Imagine that you are using a credit card of a reputed bank for quite a number of your transactions. Shopping, eating out, buying stuff online, booking tickets, paying your bills, etc. The card has a generous credit limit and time of repayment; doesn't charge any interest to you when you duly pay the money that you've spent using this card.

So, you use the card, let's suppose, to do Rs.40,000 worth of shopping for a special occasion, towards the end of the month. You don't want to upset your bank balance and pay day is still a week away, so you use the credit card. Quite normal. You pay back by the due date, by which time you've received one or two paychecks.

So this is a risk-free use. You're not gambling on anything. You're a mature credit card user. And it's not like there's been a learning curve for you that you bungled up any time in the past - this is your first time using a credit card and you're already proper.

So, consider this: you're not a super-human. This much prudent use, any other credit card user like yourself can do.

You're not paying anything extra for this. No credit card usage bills, no interest, as promised.
Which means for Rs.40,000 of transactions done by you, your credit card company isn't actually making any extra money. They spend Rs.40,000 for you; you pay them back within good time. No profit, no loss.

And this normal profile applies to practically all their customers.
No profit, no loss. Everything is clean.

Then please explain to me how the heck does the credit card business make multi-billion dollar profits every year?
How the hell does one make billions out of a system that is, in its normalcy, designed to be no-profit, no-loss?

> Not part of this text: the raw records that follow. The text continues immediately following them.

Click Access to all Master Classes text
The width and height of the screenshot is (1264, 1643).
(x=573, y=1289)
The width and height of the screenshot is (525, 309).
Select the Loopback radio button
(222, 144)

Now, I've never actually made the error of owning one, so I don't know for sure, but if I know you to be a normal human being, I don't think you'd sign up for this service if there was a very high normal fee on using this card. You must be paying either nothing or peanuts. Adding up all the users, this doesn't account for billions in profits.

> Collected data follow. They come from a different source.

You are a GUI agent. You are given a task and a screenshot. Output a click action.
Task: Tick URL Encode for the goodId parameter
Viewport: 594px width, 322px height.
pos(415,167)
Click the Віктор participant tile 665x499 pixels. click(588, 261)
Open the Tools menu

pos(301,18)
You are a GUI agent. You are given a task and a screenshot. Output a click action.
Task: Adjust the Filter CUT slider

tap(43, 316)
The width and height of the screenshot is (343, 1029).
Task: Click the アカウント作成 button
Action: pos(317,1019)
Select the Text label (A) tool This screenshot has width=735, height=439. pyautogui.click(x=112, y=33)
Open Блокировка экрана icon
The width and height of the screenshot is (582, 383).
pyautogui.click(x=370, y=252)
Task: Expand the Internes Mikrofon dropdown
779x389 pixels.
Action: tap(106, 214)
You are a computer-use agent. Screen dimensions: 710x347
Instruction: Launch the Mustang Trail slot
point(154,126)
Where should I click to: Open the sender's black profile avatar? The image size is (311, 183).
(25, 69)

If majority of the users are regular human beings and only a fraction of all users, as with car drivers, are risky ones, then automatically the number of immature users would dwindle out. (just as a risky car driver would eventually get into an accident and would not drive henceforth). So even this tiny fraction paying extra fees for missing a deadline, couldn't account for billions in profits. At best, this would happen for an initial year or two and then would fizzle out. So how can we explain sustained mega profits for this industry?

What about the businesses you've transacted with, they might be giving them a cut.. HELLO, most of these guys have to PAY some fees to have the systems connected. Many shops I've been to, charge more if you're not paying in cash. These businesses that sell us products/services would lose out on their profit margins if they were paying any big cuts to the card companies. If they tried passing the costs on to the consumer, they'd lose their customers to their competitors. And there's even lesser shops than people.. multi-billion profits off just usage fees? Sorry boss, the numbers, and the best interests, don't add up.

The answer comes when you break free from one critical assumption. The assumption is that the credit card company wants normal usage from its customers, as printed on their brochures and websites and agreements.
You see, if everyone paid all their dues on time, credit card companies would be reduced to non-profit organisations. Zero interest rates for proper repayment of dues. Zero transaction fees. Zero or peanuts in usage charges.
There is zero profit to be made if everything goes smoothly.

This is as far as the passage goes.